• _SET EXERCISE_
Please rewrite every line of the rows below as a numbered list, leaving out any blank lines.

[Stored data entries]
────────

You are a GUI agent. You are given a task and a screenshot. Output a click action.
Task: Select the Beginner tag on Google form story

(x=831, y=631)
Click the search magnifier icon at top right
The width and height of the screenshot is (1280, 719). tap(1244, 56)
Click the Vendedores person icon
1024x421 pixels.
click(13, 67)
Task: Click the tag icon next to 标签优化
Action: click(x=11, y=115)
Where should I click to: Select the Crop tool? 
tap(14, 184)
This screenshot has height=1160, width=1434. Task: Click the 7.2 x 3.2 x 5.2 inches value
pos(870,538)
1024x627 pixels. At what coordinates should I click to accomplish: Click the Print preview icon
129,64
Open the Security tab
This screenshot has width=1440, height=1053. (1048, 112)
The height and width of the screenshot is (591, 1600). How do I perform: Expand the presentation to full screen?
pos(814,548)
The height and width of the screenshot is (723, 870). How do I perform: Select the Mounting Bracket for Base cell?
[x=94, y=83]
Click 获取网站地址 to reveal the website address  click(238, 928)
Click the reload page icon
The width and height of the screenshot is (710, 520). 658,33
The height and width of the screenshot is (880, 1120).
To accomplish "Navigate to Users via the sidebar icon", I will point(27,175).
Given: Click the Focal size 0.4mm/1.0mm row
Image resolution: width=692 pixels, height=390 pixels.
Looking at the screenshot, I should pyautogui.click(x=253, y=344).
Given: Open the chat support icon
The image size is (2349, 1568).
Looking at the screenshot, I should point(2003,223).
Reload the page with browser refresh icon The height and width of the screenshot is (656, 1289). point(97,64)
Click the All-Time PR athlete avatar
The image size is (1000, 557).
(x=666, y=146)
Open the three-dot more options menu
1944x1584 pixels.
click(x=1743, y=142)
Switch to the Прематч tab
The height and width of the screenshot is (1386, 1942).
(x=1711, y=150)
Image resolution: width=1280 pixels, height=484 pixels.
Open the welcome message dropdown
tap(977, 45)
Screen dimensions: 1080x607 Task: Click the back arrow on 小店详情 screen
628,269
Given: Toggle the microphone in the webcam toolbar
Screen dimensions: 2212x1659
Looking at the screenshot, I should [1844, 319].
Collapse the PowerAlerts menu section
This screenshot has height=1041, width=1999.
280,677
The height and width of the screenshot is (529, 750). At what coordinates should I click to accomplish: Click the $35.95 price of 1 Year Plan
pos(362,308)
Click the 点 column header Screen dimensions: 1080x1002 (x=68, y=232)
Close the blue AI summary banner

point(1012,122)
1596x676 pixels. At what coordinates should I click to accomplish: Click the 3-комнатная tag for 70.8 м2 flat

────────

• _RESPONSE BELOW_
1. You are a GUI agent. You are given a task and a screenshot. Output a click action.
2. Task: Select the Beginner tag on Google form story
3. (x=831, y=631)
4. Click the search magnifier icon at top right
5. The width and height of the screenshot is (1280, 719). tap(1244, 56)
6. Click the Vendedores person icon
7. 1024x421 pixels.
8. click(13, 67)
9. Task: Click the tag icon next to 标签优化
10. Action: click(x=11, y=115)
11. Where should I click to: Select the Crop tool? 
12. tap(14, 184)
13. This screenshot has height=1160, width=1434. Task: Click the 7.2 x 3.2 x 5.2 inches value
14. pos(870,538)
15. 1024x627 pixels. At what coordinates should I click to accomplish: Click the Print preview icon
16. 129,64
17. Open the Security tab
18. This screenshot has width=1440, height=1053. (1048, 112)
19. The height and width of the screenshot is (591, 1600). How do I perform: Expand the presentation to full screen?
20. pos(814,548)
21. The height and width of the screenshot is (723, 870). How do I perform: Select the Mounting Bracket for Base cell?
22. [x=94, y=83]
23. Click 获取网站地址 to reveal the website address  click(238, 928)
24. Click the reload page icon
25. The width and height of the screenshot is (710, 520). 658,33
26. The height and width of the screenshot is (880, 1120).
27. To accomplish "Navigate to Users via the sidebar icon", I will point(27,175).
28. Given: Click the Focal size 0.4mm/1.0mm row
29. Image resolution: width=692 pixels, height=390 pixels.
30. Looking at the screenshot, I should pyautogui.click(x=253, y=344).
31. Given: Open the chat support icon
32. The image size is (2349, 1568).
33. Looking at the screenshot, I should point(2003,223).
34. Reload the page with browser refresh icon The height and width of the screenshot is (656, 1289). point(97,64)
35. Click the All-Time PR athlete avatar
36. The image size is (1000, 557).
37. (x=666, y=146)
38. Open the three-dot more options menu
39. 1944x1584 pixels.
40. click(x=1743, y=142)
41. Switch to the Прематч tab
42. The height and width of the screenshot is (1386, 1942).
43. (x=1711, y=150)
44. Image resolution: width=1280 pixels, height=484 pixels.
45. Open the welcome message dropdown
46. tap(977, 45)
47. Screen dimensions: 1080x607 Task: Click the back arrow on 小店详情 screen
48. 628,269
49. Given: Toggle the microphone in the webcam toolbar
50. Screen dimensions: 2212x1659
51. Looking at the screenshot, I should [1844, 319].
52. Collapse the PowerAlerts menu section
53. This screenshot has height=1041, width=1999.
54. 280,677
55. The height and width of the screenshot is (529, 750). At what coordinates should I click to accomplish: Click the $35.95 price of 1 Year Plan
56. pos(362,308)
57. Click the 点 column header Screen dimensions: 1080x1002 (x=68, y=232)
58. Close the blue AI summary banner
59. point(1012,122)
60. 1596x676 pixels. At what coordinates should I click to accomplish: Click the 3-комнатная tag for 70.8 м2 flat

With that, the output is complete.